A quarter of millennials say that they are so desperate to keep up with social media that they have checked their Facebook, Twitter or Instagram accounts while driving.

Despite the hefty punishments for using a phone while driving, 23 per cent of 18 to 34-year-olds admit to using social media at the wheel, with 28 per cent saying they have sent text messages.

And five per cent say that checking their social media feeds while driving is a daily habit despite the inherent dangers of the distraction.

In comparison, 11 per cent of all drivers admit to having used social media in the car at some point.

Amber gamblers

The shocking behaviour was revealed in a poll created to find British motorists’ worst habits at the wheel.

The survey of 2,000 drivers by Privilege Car Insurance found that more than half of drivers (56 per cent) admitted to speeding up to get through an amber traffic light before it turns red, making it the most common bad habit.

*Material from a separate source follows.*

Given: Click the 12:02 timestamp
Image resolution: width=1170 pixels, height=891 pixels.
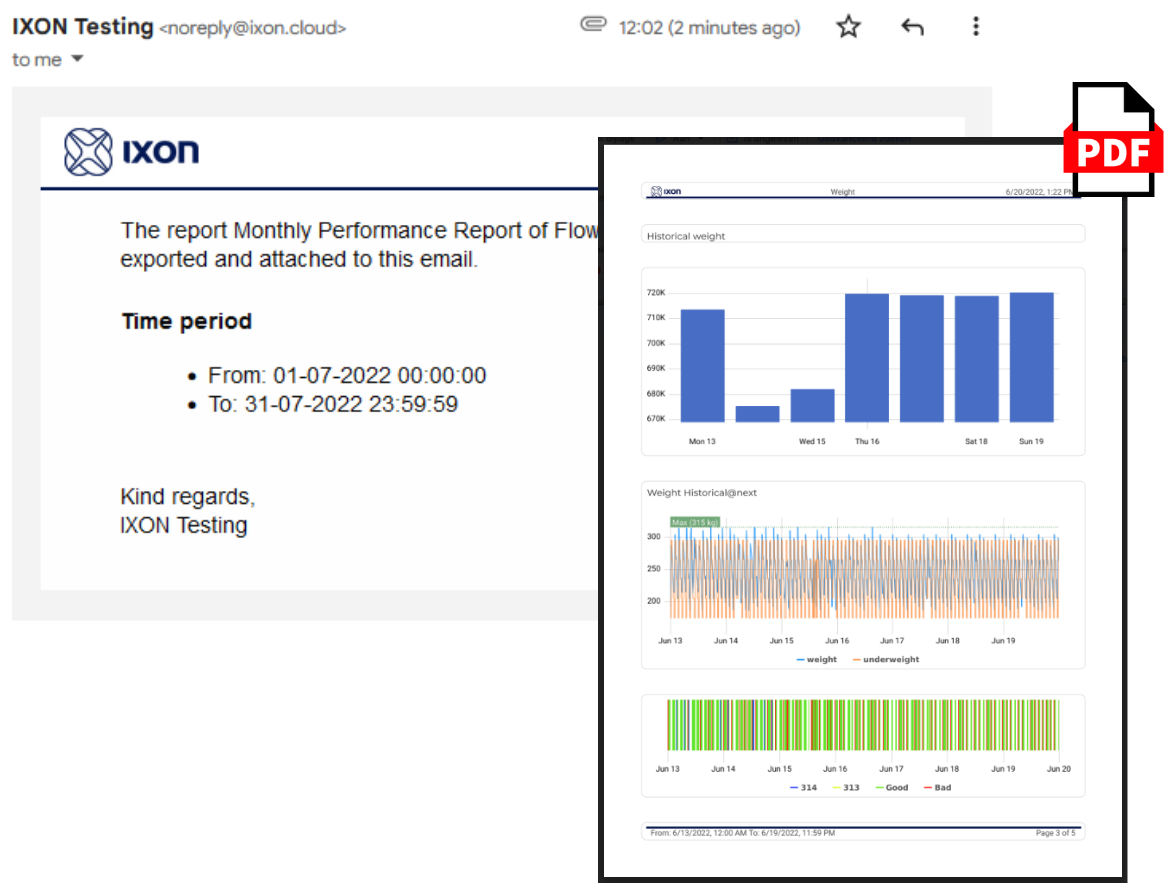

The most common bad habits while driving

  1. Accelerating to get past an amber light before it turns red – 56%
  2. Eating or drinking – 50%
  3. Refusing to let people in when in a queue of traffic – 45%
  4. Driving with dog(s) in the car without properly securing them – 38%
  5. Indicating too late before changing lanes or turning – 32%
  6. Fiddling with personal belongings – 31%
  7. Getting distracted fiddling with sat-nav – 27%
  8. Failing to indicate at all before changing lanes or turning – 26%
  9. Checking hair, make-up or appearance in the mirror – 24%
  10. Not checking the mirror before signalling – 22%
  11. Deliberately approaching a roundabout in the wrong lane because it has a shorter queue – 20%
  12. = Having a long (hands-free) phone-conversation – 19%
    = Cutting in front of other drivers – 19%
  13. Sending or checking text messages – 15%
  14. Checking social media or other apps – 11%

Half of drivers said that they ate or drank while at the wheel and 45 per cent said that they refused to let other drivers in when in a queue of traffic.

Other problematic behaviour included indicating late or not at all before changing lane, getting distracted by in-car technology and drivers checking their appearance in the mirror rather than focusing on the road.

Danger to others

More than half of drivers admit to racing to get through on amber. ( Picture: Shutterstock)
More than half of drivers admit to racing to get through on amber. ( Picture: Shutterstock)

A worrying three per cent of those questioned – equivalent to half a million drivers – admitted that their driving was so bad that the roads would be safer if they lost their licence.

Charlotte Fielding, head of Privilege Car Insurance said: “We all develop bad driving habits, many of which can make us less safe on the road, but it’s particularly worrying to see the impact of social media on our driving.

“At Privilege, we want to encourage all drivers to be as safe as possible, taking care of themselves, passengers and others on the road, and this includes ensuring concentration levels remain high.

“Hopefully by identifying some of our worst habits, we can create more awareness amongst drivers, which will help to eliminate them.”